辛國神社の説明板で、古代に創建された神社とのこと。神社の由緒によると雄略天皇の時代(5世紀後期)に、物部目大連(もののべのめのおおむらじ)がその祖神である饒速日命(にぎはやひのみこと)を祀ったことから始まります。

この物部目大連という人物は日本書紀の雄略天皇の項目に登場します。

十三年春三月。狹穗彥玄孫齒田根命竊奸采女山邊小嶋子。天皇聞以齒田根命。收於物部目大連而使責讓。齒田根命以馬八匹。大刀八口。秡除罪過。既而歌曰。耶麼能謎能。故思麼古唹衞爾。比登涅羅賦。宇麼能耶都擬播。鳴思稽矩那欺。目大連聞而奏之。天皇使鹵田根命資財露置於餌香市邊橘本之土。遂以餌香長野邑。賜物部目大連。

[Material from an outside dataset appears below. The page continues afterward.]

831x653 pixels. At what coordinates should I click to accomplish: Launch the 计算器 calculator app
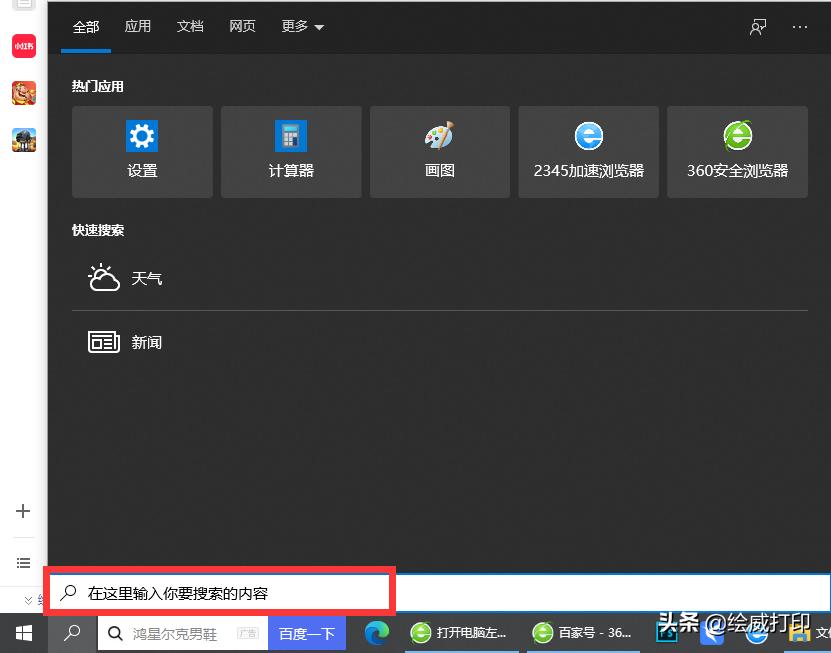[291, 151]
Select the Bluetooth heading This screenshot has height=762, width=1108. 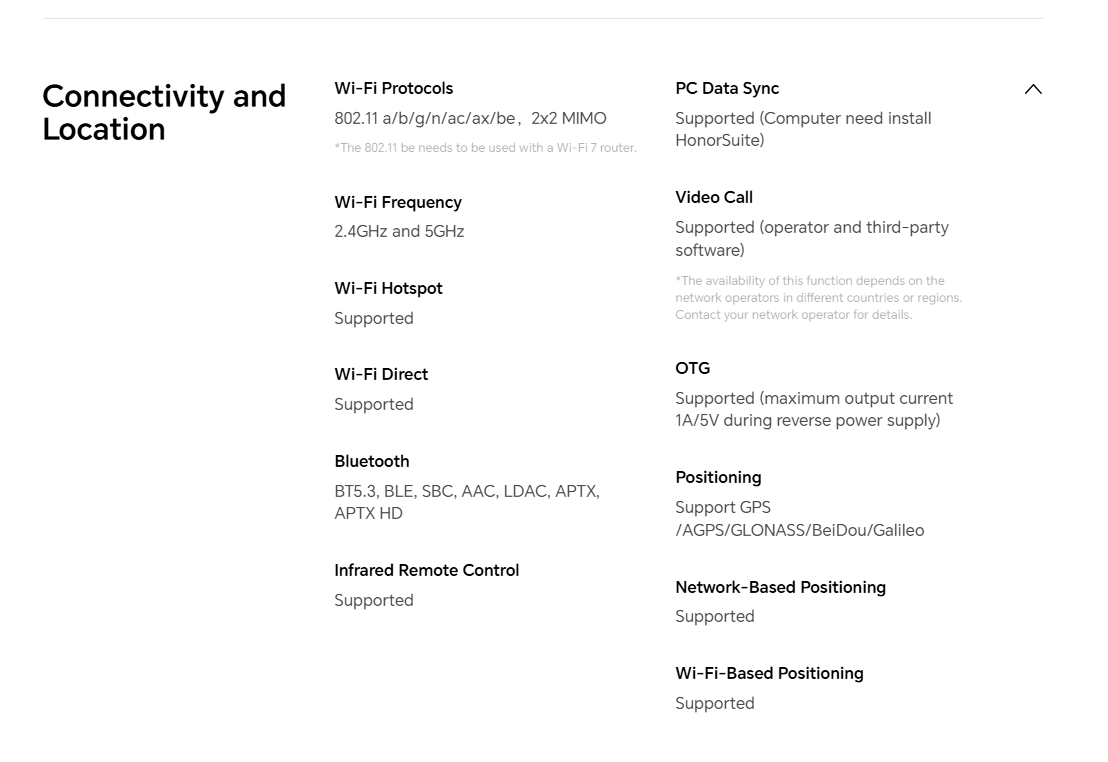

(日本書紀 第十四巻 雄略天皇)

(現代語訳)狭穂彦王(さほひこのみこ)の子孫である歯田根命(はたねのみこと)が、宮廷に仕える女性である山辺小嶋子(はたねのみこと)と密通した。雄略天皇はこれを問題視し、物部目大連に命じて歯田根命を取り調べさせた。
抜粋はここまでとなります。